[Items listed in a dataset]
+===+
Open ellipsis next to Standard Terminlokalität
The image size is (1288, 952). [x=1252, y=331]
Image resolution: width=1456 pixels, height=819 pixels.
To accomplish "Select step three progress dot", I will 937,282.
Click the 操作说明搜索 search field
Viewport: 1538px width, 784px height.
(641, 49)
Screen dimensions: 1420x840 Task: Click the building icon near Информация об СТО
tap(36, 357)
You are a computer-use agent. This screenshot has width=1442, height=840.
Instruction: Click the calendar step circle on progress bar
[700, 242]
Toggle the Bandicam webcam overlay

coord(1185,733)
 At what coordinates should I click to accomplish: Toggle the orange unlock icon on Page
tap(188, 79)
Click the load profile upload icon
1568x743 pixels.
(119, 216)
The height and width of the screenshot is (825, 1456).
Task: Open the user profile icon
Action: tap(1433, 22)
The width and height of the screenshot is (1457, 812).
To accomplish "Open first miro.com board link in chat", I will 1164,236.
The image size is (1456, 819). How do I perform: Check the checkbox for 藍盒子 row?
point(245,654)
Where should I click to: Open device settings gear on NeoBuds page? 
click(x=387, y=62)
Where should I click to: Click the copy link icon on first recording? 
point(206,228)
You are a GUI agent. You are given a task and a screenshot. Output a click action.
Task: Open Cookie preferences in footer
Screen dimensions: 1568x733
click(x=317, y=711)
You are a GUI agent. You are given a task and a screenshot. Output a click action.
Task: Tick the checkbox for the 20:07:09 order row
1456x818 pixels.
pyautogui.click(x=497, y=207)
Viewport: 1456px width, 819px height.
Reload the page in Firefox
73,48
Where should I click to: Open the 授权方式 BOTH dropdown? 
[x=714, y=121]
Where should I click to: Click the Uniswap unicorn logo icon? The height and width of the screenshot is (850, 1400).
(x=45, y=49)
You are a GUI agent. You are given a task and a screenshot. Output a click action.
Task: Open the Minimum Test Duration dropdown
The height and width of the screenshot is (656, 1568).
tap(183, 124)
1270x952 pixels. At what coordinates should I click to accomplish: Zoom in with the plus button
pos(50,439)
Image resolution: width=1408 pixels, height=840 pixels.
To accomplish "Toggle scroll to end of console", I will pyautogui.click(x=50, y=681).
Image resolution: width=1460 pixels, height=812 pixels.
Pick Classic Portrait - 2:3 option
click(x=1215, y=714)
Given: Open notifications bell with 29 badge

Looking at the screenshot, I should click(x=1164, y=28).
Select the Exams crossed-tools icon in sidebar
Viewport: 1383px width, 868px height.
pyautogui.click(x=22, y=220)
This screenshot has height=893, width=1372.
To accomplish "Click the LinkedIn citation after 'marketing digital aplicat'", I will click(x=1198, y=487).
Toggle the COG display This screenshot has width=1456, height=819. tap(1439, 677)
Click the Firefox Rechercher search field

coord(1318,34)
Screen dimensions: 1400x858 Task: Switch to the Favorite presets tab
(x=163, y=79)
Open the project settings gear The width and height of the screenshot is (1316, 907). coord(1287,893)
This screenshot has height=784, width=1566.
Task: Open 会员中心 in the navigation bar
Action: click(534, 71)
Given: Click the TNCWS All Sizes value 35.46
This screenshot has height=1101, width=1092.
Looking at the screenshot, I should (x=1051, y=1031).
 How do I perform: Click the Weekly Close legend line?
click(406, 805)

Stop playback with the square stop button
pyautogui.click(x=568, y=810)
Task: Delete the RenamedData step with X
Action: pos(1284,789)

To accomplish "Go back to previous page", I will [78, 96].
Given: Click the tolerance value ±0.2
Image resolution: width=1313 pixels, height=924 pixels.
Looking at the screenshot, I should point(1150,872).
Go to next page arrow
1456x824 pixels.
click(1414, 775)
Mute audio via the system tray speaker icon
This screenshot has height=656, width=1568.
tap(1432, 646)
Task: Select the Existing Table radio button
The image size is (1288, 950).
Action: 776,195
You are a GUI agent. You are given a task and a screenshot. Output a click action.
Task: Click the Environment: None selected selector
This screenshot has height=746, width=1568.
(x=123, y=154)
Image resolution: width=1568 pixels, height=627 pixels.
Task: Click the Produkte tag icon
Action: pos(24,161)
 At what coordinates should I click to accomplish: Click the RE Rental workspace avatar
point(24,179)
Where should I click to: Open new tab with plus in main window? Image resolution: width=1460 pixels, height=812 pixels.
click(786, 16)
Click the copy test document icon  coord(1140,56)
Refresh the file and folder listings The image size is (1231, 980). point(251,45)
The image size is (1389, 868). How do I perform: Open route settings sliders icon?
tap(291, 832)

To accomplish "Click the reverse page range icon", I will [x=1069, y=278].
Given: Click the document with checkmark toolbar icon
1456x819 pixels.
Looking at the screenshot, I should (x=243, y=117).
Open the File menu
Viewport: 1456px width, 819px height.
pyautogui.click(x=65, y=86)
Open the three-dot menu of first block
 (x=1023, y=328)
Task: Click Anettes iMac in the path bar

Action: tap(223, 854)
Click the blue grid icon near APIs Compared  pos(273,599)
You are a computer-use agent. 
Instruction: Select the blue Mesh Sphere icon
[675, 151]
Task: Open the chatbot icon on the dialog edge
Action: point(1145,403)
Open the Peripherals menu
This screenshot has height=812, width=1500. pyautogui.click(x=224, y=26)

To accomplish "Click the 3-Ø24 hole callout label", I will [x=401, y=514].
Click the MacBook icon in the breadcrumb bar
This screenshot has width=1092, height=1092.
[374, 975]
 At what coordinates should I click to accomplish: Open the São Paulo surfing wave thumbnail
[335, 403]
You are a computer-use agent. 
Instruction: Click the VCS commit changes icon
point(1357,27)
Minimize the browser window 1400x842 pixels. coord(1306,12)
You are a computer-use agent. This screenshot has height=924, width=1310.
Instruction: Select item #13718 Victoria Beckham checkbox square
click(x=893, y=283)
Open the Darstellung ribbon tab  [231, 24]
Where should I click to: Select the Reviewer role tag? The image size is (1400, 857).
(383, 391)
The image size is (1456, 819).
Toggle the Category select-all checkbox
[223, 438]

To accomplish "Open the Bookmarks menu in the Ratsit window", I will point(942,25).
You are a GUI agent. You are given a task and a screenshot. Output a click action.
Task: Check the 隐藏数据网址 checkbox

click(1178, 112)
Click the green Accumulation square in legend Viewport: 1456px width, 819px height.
+===+
# EXERCISE DETAILS:
Report, for the data above, every line in which the string "computer" appears.

# PROBLEM SOLUTION:
You are a computer-use agent. This screenshot has width=1442, height=840.
You are a computer-use agent. 
You are a computer-use agent. 
You are a computer-use agent. This screenshot has height=924, width=1310.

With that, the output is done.